アメリカへの就職活動には渡航費や試験勉強など多額のカネがかかる。既に100万円以上投入しているわけだが、今後も金は必要だ。僕も新しい非常勤先と勤務日程の交渉に入っている最中である。



医者の新しい働き方
近年、所属する職場を持たず、この非常勤を繰り返すのを生業としている新しい働き方をしている医者も出てきている。一番多いのが麻酔科医だ。理由は、麻酔科医というのは手術室で麻酔をかけ終わったら、その患者にはノータッチになるので、仕事が一日で完結するからである。普通の医師ではそうはいかず、数日間は続けて同じ患者に接することとなる。非常勤オンリーの働き方をするのは一部の専門科の医師に限られる。

僕の知るとある麻酔科医は30代後半であったが、年収3000−4000万円ほどもあるとのことだった。一般的な勤務医の年収は1500万円ほどであるので、この額は破格である。開業しないのであれば、勤務医の中ではフリーの麻酔科医は最も稼いで専門の一つだろう。



医者という仕事の市場価値
医師の仕事に限らない話なのだろうが、「金を稼ぐこと」と「医師としての優秀さ、世の中の役に立っている度合い」は全く関係がない。
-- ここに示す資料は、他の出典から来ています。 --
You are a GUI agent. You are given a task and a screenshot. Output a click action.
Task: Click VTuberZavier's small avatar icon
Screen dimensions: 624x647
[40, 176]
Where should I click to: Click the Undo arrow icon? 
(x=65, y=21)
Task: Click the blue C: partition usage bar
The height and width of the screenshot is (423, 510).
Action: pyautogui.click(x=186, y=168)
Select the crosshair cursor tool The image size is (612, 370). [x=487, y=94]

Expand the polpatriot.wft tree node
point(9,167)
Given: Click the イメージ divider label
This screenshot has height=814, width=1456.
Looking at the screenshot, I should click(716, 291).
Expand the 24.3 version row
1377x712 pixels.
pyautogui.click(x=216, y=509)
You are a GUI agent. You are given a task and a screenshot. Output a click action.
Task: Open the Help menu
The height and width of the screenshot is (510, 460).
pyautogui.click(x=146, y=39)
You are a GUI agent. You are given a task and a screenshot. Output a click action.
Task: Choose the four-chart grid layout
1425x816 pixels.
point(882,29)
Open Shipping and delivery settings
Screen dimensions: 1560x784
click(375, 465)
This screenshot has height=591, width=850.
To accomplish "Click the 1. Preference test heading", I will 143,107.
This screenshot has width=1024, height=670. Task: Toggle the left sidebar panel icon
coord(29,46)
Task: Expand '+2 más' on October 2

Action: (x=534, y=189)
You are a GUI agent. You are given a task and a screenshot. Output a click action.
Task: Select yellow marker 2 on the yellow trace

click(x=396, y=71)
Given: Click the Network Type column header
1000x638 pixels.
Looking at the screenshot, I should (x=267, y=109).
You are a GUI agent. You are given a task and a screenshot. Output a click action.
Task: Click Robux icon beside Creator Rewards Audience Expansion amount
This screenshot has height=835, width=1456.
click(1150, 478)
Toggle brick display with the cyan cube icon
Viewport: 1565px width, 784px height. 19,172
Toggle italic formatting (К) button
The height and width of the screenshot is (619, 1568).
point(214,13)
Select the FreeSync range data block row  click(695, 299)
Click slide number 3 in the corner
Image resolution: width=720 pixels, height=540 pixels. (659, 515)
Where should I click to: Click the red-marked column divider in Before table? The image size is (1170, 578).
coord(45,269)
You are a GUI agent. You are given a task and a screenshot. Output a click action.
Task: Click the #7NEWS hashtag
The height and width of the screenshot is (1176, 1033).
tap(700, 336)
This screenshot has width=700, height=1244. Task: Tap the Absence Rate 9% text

しかし、金を稼ぐことにフォーカスすれば能力の多寡にかかわらず確実に大金を稼ぐことができるのが、医師という仕事の現実なのである。 

現在、医学部人気はとどまることを知らず、大学受験の偏差血はうなぎのぼりに上昇し続けている。その理由は明白であり、この傾向は今後続いていくことだろう。 



補足①:この記事内の「非常勤」は一番多い勤務内容である「夜間の病棟当番+時間外受診の対応」についてだ。この内容の場合、初期研修を終えていれば、誰でも同じ給料であることが多い。仕事の能力に関係なく医者3年目であるというだけで、これだけ条件の良いアルバイトが行える医師という職業は、やっぱり美味しいよね、というのが骨子。「じゃあそれ(非常勤)ばっかりやればいいじゃん」と思うかもしれないが、雇用側の病院も経費は削減したいので、当然通常は常勤の医師を雇って勤務表を埋めている。どうしても働き手がいない日のみ、このような「非常勤」が呼ばれるのだ。そんなに募集自体は多くない。

補足②:同業者の方から「本当にこんなに条件の良い非常勤があるのか?」との質問を受けた。確かに求人広告で探すと、一晩5−6万円のことが多いようだ。広告会社に中間マージンを取られていることと、都会での勤務が多いからだと推察される。 僕自身は求人広告を利用したことがなく、非常勤先の病院とダイレクトに交渉しているので、条件が良くなっているのだろう。同業者の皆さん、研修医のうちから近所の小さな病院とは仲良くしておきましょう。